- [What this task involves]: Rewrite the data below as a numbered list, leaving out blank lines, covering everything from the line containing "Select the 15分 interval tab" down to the line containing "point(661,88)".

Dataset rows
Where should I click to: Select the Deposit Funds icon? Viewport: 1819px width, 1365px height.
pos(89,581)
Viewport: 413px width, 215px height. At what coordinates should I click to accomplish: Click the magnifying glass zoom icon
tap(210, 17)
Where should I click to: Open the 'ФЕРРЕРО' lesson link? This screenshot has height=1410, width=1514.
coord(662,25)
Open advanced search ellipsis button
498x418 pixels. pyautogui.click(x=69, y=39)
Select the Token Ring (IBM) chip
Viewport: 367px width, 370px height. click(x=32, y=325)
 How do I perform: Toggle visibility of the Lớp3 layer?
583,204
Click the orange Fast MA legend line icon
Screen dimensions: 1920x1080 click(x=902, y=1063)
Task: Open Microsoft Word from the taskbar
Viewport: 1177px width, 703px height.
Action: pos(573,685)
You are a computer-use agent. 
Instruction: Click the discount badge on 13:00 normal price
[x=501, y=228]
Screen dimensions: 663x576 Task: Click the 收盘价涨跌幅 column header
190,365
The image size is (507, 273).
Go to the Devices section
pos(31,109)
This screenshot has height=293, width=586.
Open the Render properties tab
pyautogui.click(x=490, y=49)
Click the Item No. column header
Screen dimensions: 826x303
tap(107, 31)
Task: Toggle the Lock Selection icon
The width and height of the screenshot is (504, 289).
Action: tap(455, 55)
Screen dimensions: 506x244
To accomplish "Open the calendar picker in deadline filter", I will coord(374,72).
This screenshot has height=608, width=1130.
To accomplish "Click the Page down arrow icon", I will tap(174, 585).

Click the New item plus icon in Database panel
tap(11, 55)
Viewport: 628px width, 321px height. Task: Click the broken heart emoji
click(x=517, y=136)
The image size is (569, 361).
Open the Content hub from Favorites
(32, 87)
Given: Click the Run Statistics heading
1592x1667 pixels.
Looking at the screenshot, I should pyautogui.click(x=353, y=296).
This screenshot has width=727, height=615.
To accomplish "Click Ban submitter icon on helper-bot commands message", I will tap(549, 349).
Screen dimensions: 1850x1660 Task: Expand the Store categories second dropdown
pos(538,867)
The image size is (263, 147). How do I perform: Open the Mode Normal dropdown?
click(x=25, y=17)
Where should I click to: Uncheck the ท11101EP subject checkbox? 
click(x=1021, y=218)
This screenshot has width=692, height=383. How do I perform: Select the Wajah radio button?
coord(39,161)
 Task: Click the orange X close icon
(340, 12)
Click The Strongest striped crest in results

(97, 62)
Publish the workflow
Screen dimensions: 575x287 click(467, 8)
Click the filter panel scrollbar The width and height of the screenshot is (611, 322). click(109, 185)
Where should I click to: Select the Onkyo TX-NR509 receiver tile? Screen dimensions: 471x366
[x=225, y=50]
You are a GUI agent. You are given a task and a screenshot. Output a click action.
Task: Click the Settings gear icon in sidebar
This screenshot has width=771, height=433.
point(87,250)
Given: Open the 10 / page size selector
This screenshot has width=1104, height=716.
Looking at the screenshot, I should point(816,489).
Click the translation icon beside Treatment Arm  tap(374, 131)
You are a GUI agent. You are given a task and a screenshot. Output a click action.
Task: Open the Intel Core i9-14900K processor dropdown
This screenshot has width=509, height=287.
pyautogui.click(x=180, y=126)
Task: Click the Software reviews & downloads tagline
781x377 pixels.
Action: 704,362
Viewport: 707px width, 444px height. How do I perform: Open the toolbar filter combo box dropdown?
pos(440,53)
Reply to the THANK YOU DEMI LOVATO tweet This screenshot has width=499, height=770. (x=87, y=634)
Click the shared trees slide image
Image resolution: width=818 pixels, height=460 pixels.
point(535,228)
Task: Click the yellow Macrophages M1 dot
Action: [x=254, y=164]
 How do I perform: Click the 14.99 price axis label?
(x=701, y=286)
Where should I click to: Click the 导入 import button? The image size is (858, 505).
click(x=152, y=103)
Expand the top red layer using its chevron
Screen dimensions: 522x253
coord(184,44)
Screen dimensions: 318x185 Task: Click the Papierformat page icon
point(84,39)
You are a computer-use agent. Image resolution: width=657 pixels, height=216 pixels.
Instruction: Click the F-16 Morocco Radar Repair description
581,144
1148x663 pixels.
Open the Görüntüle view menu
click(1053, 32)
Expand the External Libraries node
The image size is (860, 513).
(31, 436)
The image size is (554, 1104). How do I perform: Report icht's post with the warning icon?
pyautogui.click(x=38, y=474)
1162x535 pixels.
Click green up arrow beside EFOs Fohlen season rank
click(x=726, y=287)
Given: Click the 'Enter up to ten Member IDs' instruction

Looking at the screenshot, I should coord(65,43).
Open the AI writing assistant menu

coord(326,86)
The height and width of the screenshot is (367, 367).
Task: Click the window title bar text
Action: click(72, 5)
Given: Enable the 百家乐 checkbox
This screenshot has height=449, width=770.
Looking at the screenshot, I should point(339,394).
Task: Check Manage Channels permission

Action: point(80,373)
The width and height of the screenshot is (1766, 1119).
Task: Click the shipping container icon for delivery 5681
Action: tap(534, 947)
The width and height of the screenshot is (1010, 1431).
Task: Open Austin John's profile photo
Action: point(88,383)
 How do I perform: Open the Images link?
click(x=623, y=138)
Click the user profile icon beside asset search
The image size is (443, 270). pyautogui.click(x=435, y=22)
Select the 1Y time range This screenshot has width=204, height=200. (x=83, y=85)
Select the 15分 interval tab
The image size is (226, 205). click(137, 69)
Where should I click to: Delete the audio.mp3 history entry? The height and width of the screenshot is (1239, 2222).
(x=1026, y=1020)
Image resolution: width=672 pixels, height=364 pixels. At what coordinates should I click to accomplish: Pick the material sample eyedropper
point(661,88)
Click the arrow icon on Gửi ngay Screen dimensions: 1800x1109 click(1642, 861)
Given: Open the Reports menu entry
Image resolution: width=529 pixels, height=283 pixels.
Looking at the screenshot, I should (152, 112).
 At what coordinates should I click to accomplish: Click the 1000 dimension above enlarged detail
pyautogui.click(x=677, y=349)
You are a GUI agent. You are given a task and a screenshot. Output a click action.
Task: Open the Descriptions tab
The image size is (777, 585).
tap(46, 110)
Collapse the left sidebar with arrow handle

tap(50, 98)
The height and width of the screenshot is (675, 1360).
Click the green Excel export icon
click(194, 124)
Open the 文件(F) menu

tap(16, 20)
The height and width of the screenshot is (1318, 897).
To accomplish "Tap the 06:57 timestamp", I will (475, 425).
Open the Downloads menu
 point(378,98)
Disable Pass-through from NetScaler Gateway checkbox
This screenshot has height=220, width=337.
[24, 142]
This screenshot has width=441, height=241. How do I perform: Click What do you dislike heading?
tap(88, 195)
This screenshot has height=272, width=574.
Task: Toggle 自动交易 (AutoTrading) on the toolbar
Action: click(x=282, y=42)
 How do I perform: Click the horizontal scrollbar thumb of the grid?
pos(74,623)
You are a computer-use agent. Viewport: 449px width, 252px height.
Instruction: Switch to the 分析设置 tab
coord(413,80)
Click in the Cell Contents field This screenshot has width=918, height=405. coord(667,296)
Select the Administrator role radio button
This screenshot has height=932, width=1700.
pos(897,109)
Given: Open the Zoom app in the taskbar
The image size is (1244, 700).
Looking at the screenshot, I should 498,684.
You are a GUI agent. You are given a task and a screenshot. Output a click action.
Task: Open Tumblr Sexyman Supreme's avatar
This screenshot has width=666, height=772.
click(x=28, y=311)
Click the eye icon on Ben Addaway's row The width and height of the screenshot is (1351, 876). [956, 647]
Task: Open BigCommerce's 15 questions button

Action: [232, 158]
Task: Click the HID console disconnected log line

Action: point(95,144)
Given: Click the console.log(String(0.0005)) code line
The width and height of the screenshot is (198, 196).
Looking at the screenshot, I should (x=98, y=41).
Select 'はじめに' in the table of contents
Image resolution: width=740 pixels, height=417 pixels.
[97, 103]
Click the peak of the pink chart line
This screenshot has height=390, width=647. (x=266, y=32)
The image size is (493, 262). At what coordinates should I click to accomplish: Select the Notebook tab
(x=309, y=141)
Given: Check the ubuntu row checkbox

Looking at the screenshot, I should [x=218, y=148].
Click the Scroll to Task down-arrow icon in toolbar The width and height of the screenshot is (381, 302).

- [Response for this exercise]:
1. Select the 15分 interval tab
2. The image size is (226, 205). click(137, 69)
3. Where should I click to: Delete the audio.mp3 history entry? The height and width of the screenshot is (1239, 2222).
4. (x=1026, y=1020)
5. Image resolution: width=672 pixels, height=364 pixels. At what coordinates should I click to accomplish: Pick the material sample eyedropper
6. point(661,88)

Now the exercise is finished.